À ces explications classiques s'ajoutent des causes plus lourdes citées par Hugues Lagrange, des causes qui sont peut-être plus culturelles :

  • Une crise de la masculinité, qui est elle-même liée à la mécanisation du travail qui a dévalorisé la force physique. Elle favorise les violences sexuelles, ou en tout cas la misogynie, sachant que les pays d'origine des jeunes immigrés violents seraient déjà peu traversés par les idéaux féministes[non neutre]. Violence et virilité sont ici associées. Les jeunes femmes, victimes de nombreuses atteintes à leur liberté de choix, ont obtenu une reconnaissance médiatique avec Ni putes ni soumises.
  • Dans les pays d'où sont originaires les immigrés violents[non neutre], « la rupture des chaînes de la vengeance n'a pas été sécularisée », contrairement à ce qui s'est passé dans les pays de tradition chrétienne comme la France selon La Violence et le sacré de René Girard. Dans la culture méditerranéenne, par exemple, le conflit interindividuel ne saurait ainsi se régler de façon médiate par le truchement de la justice. Or, cette culture se fonde sur une définition extensive du « respect » mutuel ou encore de l'honneur, et ceux-ci apparaissent donc souillés relativement souvent. La violence immédiate surgit donc très rapidement. De ce point de vue, selon Hugues Lagrange, la violence est une quête de reconnaissance qu'il ne faut pas sous-estimer : « La violence implique une quête de légitimité qui lui est essentielle. On ne fait violence qu'à ce qui a le caractère de l'être organisé, en brisant un verre pas en cassant un rocher. C'est en anéantissant une autre intention – celle qui a fait le verre – que la violence cherche à se faire reconnaître comme anticréation ».

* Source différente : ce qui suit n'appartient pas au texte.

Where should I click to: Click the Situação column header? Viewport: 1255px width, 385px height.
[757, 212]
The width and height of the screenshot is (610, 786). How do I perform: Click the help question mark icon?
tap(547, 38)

Au final, en France, selon le même auteur, « les valeurs des jeunes qui vivent dans les quartiers de relégation participent d'un syncrétisme qu'on a parfois du mal à saisir : mélange d'individualisme consumériste et de comportements grégaires et clanistes fondés sur la défense du territoire et l'honneur du groupe. Ce syncrétisme tourne le dos à la fois à la culture modeste, patiente, souvent résignée, des immigrants, notamment maghrébins, et aux valeurs anticonsuméristes, voire idéalistes, portées par une fraction de la jeunesse issue des classes moyennes ». En fait, selon d'autres auteurs, ils disposeraient bien d'une culture spécifique qui a émergé récemment, la culture hip-hop, qui dispose de ses propres codes. Et le paradoxe apparent qui fait que cette culture semble s'acharner à détruire son propre cadre de vie ne serait pas insurmontable. Selon Sophie Body-Gendrot, « ce vandalisme institutionnel n'est pas nouveau. Il peut participer d'un « marchandage collectif par l'émeute », à l'image des opérations de sabotage que menaient les ouvriers au siècle passé pour faire pression sur le patronat ».